Ketika film Istirahatlah Kata-kata dibuat tahun lalu, saya menjadi salah satu orang yang amat bergairah untuk menyaksikannya. Saya meyakini kalau film ini bakal dinanti oleh banyak orang, wabil khusus teman-teman yang selama ini akrab dengan perjuangan dan kekiri-kirian. Kalaupun tidak meledak di bioskop-bioskop, minimal film ini mendapat hormat dari teman-teman tadi.
Nyatanya, kenyataan tak pernah sama dengan perkiraan. Film ini meledak. Di beberapa bioskop yang memutar film ini, banyak orang kehabisan tiket. Sold out. Mengecewakan banyak orang yang ingin menyaksikan, tapi juga membahagiakan karena animo masyarakat yang luar biasa.
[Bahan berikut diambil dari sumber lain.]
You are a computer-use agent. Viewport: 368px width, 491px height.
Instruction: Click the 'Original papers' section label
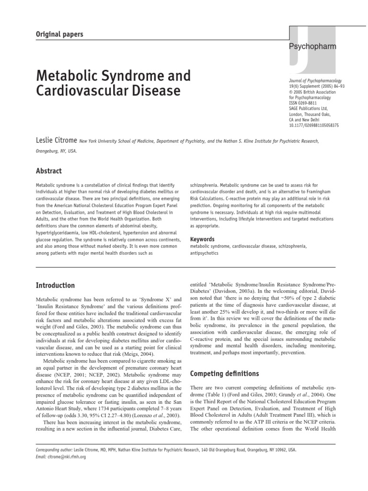(60, 34)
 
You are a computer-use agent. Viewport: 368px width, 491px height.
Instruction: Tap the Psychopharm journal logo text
(319, 47)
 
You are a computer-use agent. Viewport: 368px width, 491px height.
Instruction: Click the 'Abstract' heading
(49, 171)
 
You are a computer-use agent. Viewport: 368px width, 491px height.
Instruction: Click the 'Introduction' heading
(55, 285)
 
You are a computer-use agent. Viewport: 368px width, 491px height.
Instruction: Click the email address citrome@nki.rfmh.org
(61, 457)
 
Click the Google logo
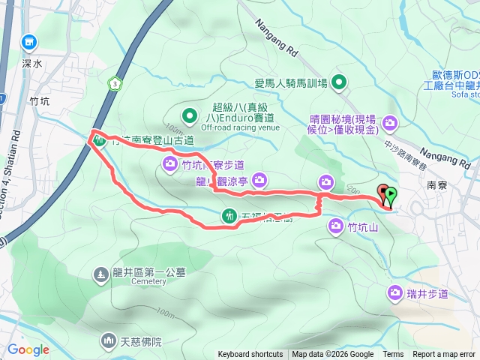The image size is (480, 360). click(x=28, y=350)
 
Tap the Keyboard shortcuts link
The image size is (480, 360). click(x=250, y=355)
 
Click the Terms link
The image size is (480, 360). click(x=393, y=355)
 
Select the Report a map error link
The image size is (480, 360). click(x=445, y=355)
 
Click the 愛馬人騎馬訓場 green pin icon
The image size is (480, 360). click(x=339, y=82)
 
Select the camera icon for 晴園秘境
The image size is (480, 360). click(x=390, y=122)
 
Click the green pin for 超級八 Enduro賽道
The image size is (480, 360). click(x=190, y=116)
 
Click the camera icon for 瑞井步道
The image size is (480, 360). click(x=395, y=293)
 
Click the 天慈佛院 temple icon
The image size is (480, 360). click(x=106, y=341)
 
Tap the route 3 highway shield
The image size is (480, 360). click(x=113, y=82)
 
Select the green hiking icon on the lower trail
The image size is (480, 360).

Tentu saya tidak memperkirakan ini. Bukannya tidak berharap film ini laku keras, Toh kebanyakan film-film semacam ini memang tak diputar di bioskop. Mangkanya, ketika film ini akhirnya diputar, di 19 bioskop pula, saya cukup terkaget dan kagum terhadap para punggawa yang membikin film ini. Bagi saya, ini menjadi semacam anomali dalam dunia perbioskopan.
Membuat film semacam ini tentu tidak mudah. Yang saya tahu dari obrolan dengan sutradara dan produsernya, duit yang dibuat untuk film ini terbilang minim. Tak perlu disebut angkanya, karena saya memang tidak tahu pastinya. Tapi dengan segala kekurangan dalam produksi, animo masyarakat terhadap film Thukul amatlah menggembirakan. Sangat melebihi ekspektasi.
Tapi ya itu tadi, lagi-lagi, kenyataan memang tak seperti yang diharapkan. Beberapa rekan yang saya kira bakal menghargai keberadaan film ini justru malah menghujatnya. Mulai dari alasan penyair dikapitalisasi lah, interpretasi yang salah lah, sampai pembohongan oleh manikebu dipakai buat mencibir film ini.
Entah apa yang ada di kepala mereka. Sampai perkara manikebu dan kapitalisasi dibawa-bawa. Yang jelas, film semacam ini memang perlu (dan jelas perlu) diputar di bioskop. Kenapa? masa ya gitu aja nggak paham. Ayolah, bung. Suka ataupun tidak, bioskop adalah salah satu sarana penting untuk memberikan pemahaman tentang Wiji Thukul kepada masyarakat umum. Sekali lagi, kepada masyarakat umum lho ya, bukan kepada teman-teman segolongan. Kalau cuma diputar di festival atau buat pemutaran bareng, tentu efeknya tidak akan sebesar sekarang. Toh tujuannya baik, mengenalkan Thukul pada masyarakat dan mengingatkan mereka kalau masih ada aktivis-aktivis yang dihilangkan negara.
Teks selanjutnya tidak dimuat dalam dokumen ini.